Policy, Politics, and the Costly Embrace of Disappointment

1967 was quite the year. The Vietnam War was headed toward full swing. We were a generation of college age kids, just getting used to the experience of adulthood. We were also discovering ourselves one failing grade away from the draft. Even that buffer was not available to those who could not afford post-secondary school. Rebellion became a lifestyle.

Straight cut Beatles bangs became a cultural statement. Someone close to me was arrested while hitchhiking through St. Louis County in Missouri. Before being charged, he was taken to a backroom and beaten. Small town police didn’t much care for his cultural statement. While not commonplace, the beating was not an unheard of occurrence.

That year, the Beatles came out with a new album unlike anything before. Sgt. Pepper’s Lonely Hearts Club Band doesn’t strike the same chord now. Mimicry and time combine to cloud the impact. But it created a splash in those days.

Brian Wilson, the genius behind the sound of the Beach Boys, listened to the new album and went into a trauma induced psychological binge of musical self-destruction. He had been working obsessively for over a year on a new sound, unlike anything the Beach Boys had ever produced. Earlier departures from their original style had gotten lukewarm popular response, but Wilson was committed. His raw enthusiasm and sheer effort carried the reluctant group. They worked with him on the major new sound.
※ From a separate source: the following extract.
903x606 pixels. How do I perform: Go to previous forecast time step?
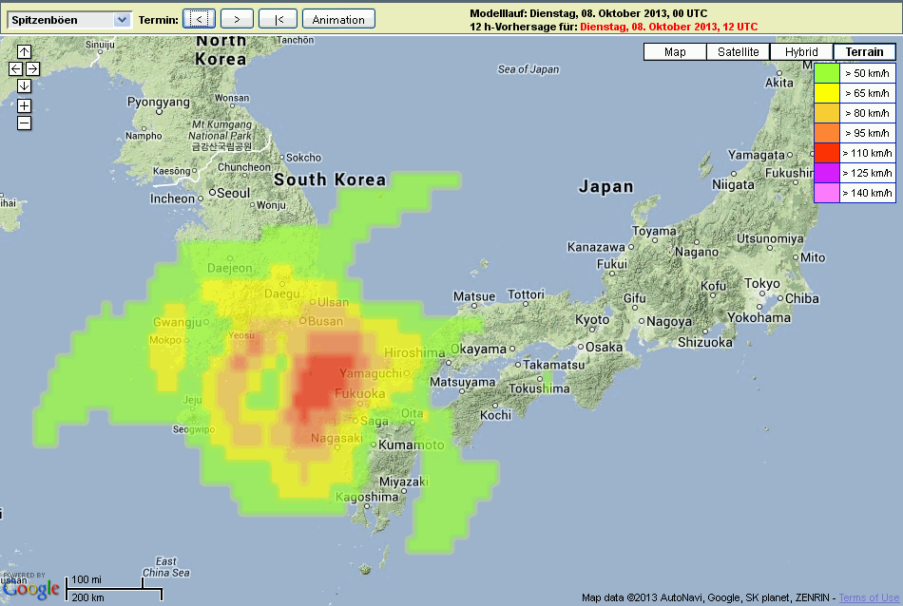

His enthusiasm was contagious. The new direction would become legendary. It would be something so different, it would stun.

It would define him.
It would define the group.
It would define a generation of music.

He listened to Sgt. Pepper’s Lonely Hearts Club Band, went into a deep despair, and destroyed the entire effort. He trashed his own revolution after hearing another new sound he could not imagine himself matching. The thunder was gone.

Sad, really, how his sense of competition deprived him of a year of work. Sad for the world, in its own unknowing way.

Twenty years later, outtakes were somehow bootlegged and began circulating. Bits and pieces became underground hits among the small number of insiders who managed to hear them.

Those home recorded segments are only now being released in legitimate form.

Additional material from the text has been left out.